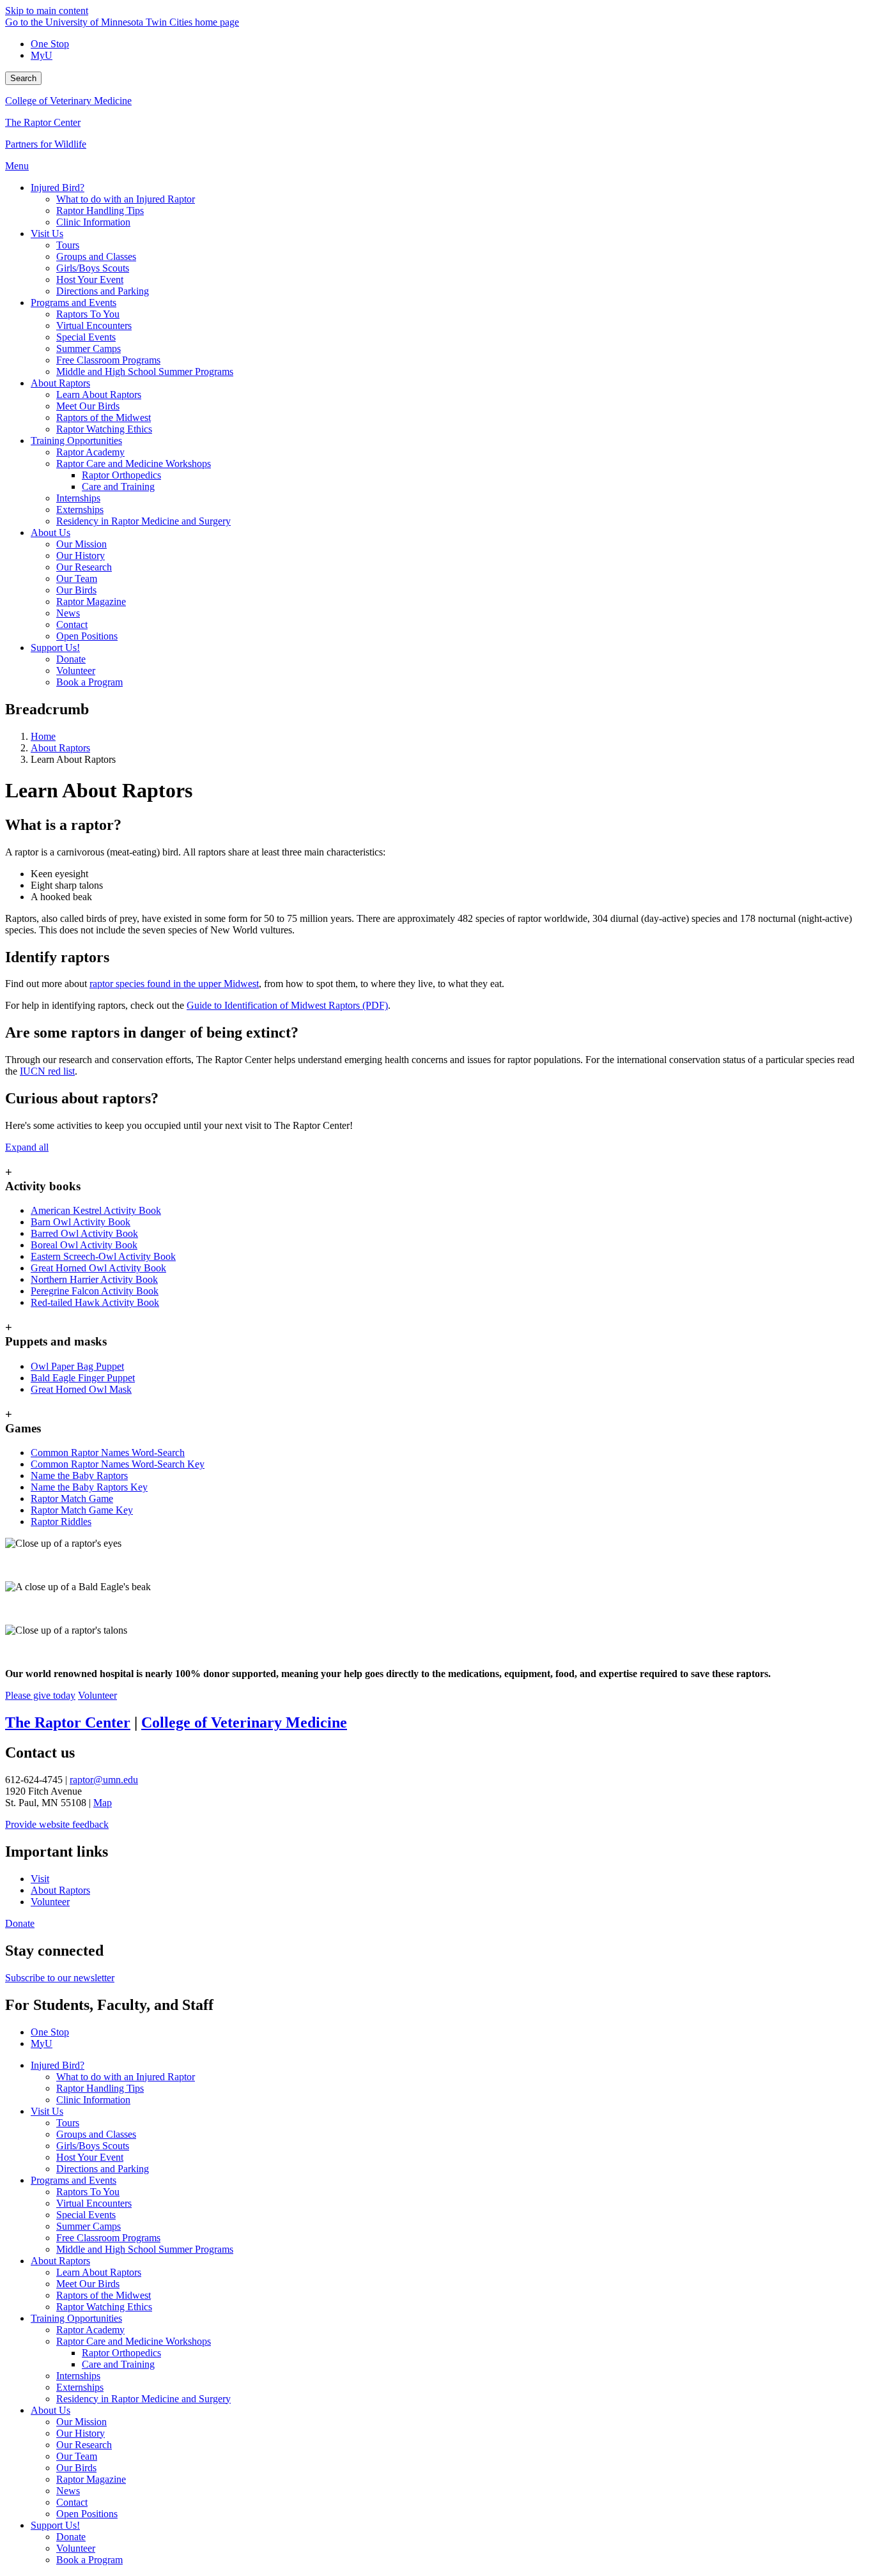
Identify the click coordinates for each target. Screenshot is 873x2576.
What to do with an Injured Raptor (125, 2076)
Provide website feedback (57, 1824)
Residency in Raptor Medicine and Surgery (143, 2398)
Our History (80, 2433)
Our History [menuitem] (80, 555)
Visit (40, 1878)
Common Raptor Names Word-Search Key (118, 1464)
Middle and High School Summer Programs (144, 2249)
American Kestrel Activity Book (96, 1210)
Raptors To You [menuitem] (88, 314)
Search (23, 78)
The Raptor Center (43, 122)
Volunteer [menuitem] (75, 670)
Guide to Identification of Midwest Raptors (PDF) (287, 1005)
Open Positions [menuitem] (87, 636)
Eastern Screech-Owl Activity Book (103, 1256)
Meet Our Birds (88, 2283)
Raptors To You (88, 2191)
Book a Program (89, 2559)
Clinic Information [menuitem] (93, 222)
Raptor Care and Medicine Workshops (133, 2341)
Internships (78, 2375)
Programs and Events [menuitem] (73, 302)
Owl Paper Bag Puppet (77, 1366)
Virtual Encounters (94, 2203)
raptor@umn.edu (104, 1779)
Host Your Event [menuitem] (89, 279)
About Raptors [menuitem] (60, 383)
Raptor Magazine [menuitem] (91, 601)
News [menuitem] (68, 613)
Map (102, 1802)
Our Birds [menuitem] (76, 590)
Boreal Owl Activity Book (84, 1244)
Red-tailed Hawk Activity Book (95, 1302)
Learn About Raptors (98, 2272)
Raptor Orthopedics (121, 2352)
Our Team (76, 2456)
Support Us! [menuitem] (55, 647)
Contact (72, 2502)
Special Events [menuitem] (86, 337)
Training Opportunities (76, 2318)
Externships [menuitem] (80, 509)
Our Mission (81, 2421)
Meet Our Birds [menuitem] (88, 406)
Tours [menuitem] (67, 245)
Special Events (86, 2214)
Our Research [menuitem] (84, 567)
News (68, 2490)
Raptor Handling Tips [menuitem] (100, 210)
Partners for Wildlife (45, 144)
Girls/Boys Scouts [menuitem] (92, 268)
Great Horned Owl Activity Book (98, 1267)
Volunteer (97, 1695)
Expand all (27, 1147)
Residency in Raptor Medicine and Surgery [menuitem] (143, 521)
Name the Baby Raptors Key (89, 1487)
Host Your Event (89, 2157)
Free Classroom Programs (108, 2237)
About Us (50, 2410)
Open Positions (87, 2513)
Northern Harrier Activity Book (94, 1279)
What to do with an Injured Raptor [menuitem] (125, 199)
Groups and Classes (96, 2134)
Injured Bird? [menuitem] (57, 187)
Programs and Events (73, 2180)
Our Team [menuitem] (76, 578)
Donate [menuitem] (71, 659)
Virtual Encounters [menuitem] (94, 325)
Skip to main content (46, 10)
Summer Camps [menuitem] (88, 348)
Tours (67, 2122)
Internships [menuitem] (78, 498)
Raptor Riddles (61, 1521)
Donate (20, 1923)
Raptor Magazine (91, 2479)
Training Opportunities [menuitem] (76, 440)
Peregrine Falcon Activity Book (94, 1290)
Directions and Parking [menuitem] (102, 291)
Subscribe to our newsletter (59, 1977)
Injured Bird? (57, 2065)
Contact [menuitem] (72, 624)
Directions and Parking (102, 2168)
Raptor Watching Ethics (104, 2306)
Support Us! (55, 2525)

TO DO: All lines in the listing above between the line with "Middle and High" and the line with "Name the Baby Raptors Key (89, 1487)", inclusive, should be set down exactly, and no line outside that range.

OUTPUT FOR THIS TASK:
Middle and High School Summer Programs (144, 2249)
American Kestrel Activity Book (96, 1210)
Raptors To You [menuitem] (88, 314)
Search (23, 78)
The Raptor Center (43, 122)
Volunteer [menuitem] (75, 670)
Guide to Identification of Midwest Raptors (PDF) (287, 1005)
Open Positions [menuitem] (87, 636)
Eastern Screech-Owl Activity Book (103, 1256)
Meet Our Birds (88, 2283)
Raptors To You (88, 2191)
Book a Program (89, 2559)
Clinic Information [menuitem] (93, 222)
Raptor Care and Medicine Workshops (133, 2341)
Internships (78, 2375)
Programs and Events [menuitem] (73, 302)
Owl Paper Bag Puppet (77, 1366)
Virtual Encounters (94, 2203)
raptor@umn.edu (104, 1779)
Host Your Event [menuitem] (89, 279)
About Raptors [menuitem] (60, 383)
Raptor Magazine [menuitem] (91, 601)
News [menuitem] (68, 613)
Map (102, 1802)
Our Birds [menuitem] (76, 590)
Boreal Owl Activity Book (84, 1244)
Red-tailed Hawk Activity Book (95, 1302)
Learn About Raptors (98, 2272)
Raptor Orthopedics (121, 2352)
Our Team (76, 2456)
Support Us! [menuitem] (55, 647)
Contact (72, 2502)
Special Events [menuitem] (86, 337)
Training Opportunities (76, 2318)
Externships [menuitem] (80, 509)
Our Mission (81, 2421)
Meet Our Birds [menuitem] (88, 406)
Tours [menuitem] (67, 245)
Special Events (86, 2214)
Our Research [menuitem] (84, 567)
News (68, 2490)
Raptor Handling Tips [menuitem] (100, 210)
Partners for Wildlife (45, 144)
Girls/Boys Scouts [menuitem] (92, 268)
Great Horned Owl Activity Book (98, 1267)
Volunteer (97, 1695)
Expand all (27, 1147)
Residency in Raptor Medicine and Surgery [menuitem] (143, 521)
Name the Baby Raptors Key (89, 1487)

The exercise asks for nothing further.